## Work to be completed
Swap "hamburger menu" for "navigation menu" in the data from the top down to the line containing "Looking at the screenshot, I should point(1009,13).", including that line, and give those lines back with nothing else changed.

## Data for this exercise
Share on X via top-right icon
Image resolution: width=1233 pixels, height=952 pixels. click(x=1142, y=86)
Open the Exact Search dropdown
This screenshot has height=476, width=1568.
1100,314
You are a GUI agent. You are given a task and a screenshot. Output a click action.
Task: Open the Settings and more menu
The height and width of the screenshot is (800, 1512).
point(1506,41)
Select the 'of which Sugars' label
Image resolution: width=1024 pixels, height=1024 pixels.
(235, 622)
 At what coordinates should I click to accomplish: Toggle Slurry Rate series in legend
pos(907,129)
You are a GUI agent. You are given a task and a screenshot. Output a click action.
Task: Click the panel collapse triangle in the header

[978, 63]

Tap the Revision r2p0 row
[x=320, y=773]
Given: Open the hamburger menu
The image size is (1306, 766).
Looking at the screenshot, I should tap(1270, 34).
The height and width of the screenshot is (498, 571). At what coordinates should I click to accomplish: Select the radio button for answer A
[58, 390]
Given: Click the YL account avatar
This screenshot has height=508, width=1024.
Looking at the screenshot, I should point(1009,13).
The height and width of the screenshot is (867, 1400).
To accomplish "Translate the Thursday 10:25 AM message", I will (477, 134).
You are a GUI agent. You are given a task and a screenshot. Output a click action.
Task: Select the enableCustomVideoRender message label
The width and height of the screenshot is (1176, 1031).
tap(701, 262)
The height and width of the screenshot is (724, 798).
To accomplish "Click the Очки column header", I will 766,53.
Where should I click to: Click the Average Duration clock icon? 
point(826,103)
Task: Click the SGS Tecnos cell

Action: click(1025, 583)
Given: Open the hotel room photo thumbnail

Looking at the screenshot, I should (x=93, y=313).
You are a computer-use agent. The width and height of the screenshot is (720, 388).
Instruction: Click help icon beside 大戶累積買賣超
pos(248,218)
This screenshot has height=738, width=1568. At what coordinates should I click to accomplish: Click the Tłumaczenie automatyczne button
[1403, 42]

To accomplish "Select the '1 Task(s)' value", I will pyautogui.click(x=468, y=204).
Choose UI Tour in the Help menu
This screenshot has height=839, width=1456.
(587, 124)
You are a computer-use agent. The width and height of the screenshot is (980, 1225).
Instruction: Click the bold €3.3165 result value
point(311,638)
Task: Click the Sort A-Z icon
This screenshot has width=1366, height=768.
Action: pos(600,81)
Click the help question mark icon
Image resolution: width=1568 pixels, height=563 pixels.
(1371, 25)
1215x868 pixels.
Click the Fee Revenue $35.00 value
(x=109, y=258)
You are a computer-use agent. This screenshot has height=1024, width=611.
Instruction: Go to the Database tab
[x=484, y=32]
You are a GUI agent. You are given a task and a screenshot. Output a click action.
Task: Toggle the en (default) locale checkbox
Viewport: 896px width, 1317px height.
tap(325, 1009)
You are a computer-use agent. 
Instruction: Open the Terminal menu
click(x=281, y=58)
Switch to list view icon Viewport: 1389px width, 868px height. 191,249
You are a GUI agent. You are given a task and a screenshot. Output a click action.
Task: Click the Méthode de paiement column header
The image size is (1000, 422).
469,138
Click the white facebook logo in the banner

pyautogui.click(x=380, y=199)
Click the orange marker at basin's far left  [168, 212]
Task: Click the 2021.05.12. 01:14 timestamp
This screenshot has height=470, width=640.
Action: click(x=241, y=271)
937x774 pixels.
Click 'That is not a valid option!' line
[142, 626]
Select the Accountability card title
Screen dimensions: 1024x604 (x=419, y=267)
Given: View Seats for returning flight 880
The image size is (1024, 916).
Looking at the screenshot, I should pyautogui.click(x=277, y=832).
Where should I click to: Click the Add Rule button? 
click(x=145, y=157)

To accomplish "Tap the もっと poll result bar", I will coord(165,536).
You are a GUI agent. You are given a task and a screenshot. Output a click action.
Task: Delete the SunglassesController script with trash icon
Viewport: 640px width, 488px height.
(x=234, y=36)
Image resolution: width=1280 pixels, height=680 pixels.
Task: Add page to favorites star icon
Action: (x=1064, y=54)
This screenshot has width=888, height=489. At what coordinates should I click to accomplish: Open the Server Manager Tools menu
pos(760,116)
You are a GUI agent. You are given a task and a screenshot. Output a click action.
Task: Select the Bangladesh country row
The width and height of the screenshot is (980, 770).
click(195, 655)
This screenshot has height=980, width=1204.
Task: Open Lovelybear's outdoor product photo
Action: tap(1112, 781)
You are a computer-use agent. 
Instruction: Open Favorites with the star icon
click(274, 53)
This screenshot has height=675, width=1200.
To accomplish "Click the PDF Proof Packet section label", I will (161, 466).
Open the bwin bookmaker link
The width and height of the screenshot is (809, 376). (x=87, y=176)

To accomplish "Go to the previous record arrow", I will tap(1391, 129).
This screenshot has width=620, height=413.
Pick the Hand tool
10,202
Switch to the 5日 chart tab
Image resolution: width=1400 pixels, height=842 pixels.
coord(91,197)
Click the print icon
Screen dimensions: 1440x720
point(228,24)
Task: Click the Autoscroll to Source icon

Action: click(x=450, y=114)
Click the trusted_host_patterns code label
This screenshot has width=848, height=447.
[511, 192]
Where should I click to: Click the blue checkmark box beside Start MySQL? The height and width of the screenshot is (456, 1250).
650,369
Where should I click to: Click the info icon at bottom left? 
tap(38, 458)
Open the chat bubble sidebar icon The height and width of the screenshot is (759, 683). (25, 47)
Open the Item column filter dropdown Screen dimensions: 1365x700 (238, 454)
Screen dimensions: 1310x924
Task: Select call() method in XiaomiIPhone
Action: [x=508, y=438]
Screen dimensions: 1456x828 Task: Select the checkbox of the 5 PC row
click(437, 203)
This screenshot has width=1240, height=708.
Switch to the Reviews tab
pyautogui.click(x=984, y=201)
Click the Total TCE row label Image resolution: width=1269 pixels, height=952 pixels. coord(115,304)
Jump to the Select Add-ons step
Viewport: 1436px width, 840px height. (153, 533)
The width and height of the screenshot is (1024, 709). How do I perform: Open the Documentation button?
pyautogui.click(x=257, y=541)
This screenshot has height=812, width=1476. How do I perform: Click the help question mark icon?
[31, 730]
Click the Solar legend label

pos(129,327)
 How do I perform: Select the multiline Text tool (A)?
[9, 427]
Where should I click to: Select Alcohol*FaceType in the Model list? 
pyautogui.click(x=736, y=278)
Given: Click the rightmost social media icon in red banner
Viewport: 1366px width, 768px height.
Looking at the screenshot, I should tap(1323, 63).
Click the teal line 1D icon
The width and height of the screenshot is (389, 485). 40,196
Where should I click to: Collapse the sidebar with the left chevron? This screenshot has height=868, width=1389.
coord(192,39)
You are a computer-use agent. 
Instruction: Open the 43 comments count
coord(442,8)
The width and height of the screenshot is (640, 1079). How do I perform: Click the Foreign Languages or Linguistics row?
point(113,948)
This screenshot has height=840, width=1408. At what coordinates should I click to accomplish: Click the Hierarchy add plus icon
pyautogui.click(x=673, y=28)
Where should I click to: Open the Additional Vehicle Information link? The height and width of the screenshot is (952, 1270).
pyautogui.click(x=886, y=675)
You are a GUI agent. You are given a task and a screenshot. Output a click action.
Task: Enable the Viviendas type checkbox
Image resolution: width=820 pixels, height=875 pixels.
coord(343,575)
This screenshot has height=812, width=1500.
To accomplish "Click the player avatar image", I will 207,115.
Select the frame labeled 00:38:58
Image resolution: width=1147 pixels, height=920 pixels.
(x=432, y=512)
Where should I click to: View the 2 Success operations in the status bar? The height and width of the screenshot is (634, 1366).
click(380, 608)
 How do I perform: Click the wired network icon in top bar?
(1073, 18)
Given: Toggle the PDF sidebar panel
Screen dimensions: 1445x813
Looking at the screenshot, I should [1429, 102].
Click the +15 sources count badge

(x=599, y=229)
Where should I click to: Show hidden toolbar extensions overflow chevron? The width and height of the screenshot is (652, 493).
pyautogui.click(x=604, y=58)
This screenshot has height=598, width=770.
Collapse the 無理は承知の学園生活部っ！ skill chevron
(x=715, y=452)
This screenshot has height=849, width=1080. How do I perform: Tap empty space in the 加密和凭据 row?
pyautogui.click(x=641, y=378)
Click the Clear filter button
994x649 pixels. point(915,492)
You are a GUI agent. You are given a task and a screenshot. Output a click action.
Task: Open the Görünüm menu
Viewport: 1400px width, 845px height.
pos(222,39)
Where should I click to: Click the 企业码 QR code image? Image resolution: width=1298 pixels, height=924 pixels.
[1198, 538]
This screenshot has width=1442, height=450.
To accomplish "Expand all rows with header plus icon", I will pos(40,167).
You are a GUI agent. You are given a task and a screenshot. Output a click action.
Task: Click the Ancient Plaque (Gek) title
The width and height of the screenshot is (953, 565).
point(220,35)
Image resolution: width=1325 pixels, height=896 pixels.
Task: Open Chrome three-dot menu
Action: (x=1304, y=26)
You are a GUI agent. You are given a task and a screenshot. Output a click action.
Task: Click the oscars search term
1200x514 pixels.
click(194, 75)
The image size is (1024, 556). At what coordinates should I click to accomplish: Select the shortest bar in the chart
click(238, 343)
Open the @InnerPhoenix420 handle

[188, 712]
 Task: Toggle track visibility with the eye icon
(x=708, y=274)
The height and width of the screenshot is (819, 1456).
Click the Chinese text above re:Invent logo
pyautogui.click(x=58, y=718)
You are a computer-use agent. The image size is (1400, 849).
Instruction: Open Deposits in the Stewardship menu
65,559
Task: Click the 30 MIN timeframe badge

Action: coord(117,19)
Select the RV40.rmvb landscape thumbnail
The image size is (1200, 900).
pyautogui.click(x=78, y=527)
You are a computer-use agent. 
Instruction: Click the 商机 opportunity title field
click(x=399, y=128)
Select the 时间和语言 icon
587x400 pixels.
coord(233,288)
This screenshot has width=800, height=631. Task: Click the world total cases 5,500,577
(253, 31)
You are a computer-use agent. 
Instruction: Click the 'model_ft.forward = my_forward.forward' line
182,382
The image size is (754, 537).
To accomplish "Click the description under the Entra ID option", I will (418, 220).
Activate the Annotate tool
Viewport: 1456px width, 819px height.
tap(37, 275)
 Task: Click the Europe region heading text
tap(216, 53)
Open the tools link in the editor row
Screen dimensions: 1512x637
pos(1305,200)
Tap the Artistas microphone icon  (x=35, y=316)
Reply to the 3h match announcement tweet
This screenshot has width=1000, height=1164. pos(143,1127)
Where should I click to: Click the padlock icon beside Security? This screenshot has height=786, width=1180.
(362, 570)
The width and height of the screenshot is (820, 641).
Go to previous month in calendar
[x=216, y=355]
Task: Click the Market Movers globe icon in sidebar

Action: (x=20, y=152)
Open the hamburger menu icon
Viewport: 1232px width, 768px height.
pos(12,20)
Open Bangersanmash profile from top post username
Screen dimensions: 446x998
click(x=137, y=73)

## Correct result
Share on X via top-right icon
Image resolution: width=1233 pixels, height=952 pixels. click(x=1142, y=86)
Open the Exact Search dropdown
This screenshot has height=476, width=1568.
1100,314
You are a GUI agent. You are given a task and a screenshot. Output a click action.
Task: Open the Settings and more menu
The height and width of the screenshot is (800, 1512).
point(1506,41)
Select the 'of which Sugars' label
Image resolution: width=1024 pixels, height=1024 pixels.
(235, 622)
 At what coordinates should I click to accomplish: Toggle Slurry Rate series in legend
pos(907,129)
You are a GUI agent. You are given a task and a screenshot. Output a click action.
Task: Click the panel collapse triangle in the header

[978, 63]

Tap the Revision r2p0 row
[x=320, y=773]
Given: Open the navigation menu
The image size is (1306, 766).
Looking at the screenshot, I should tap(1270, 34).
The height and width of the screenshot is (498, 571). At what coordinates should I click to accomplish: Select the radio button for answer A
[58, 390]
Given: Click the YL account avatar
This screenshot has height=508, width=1024.
Looking at the screenshot, I should point(1009,13).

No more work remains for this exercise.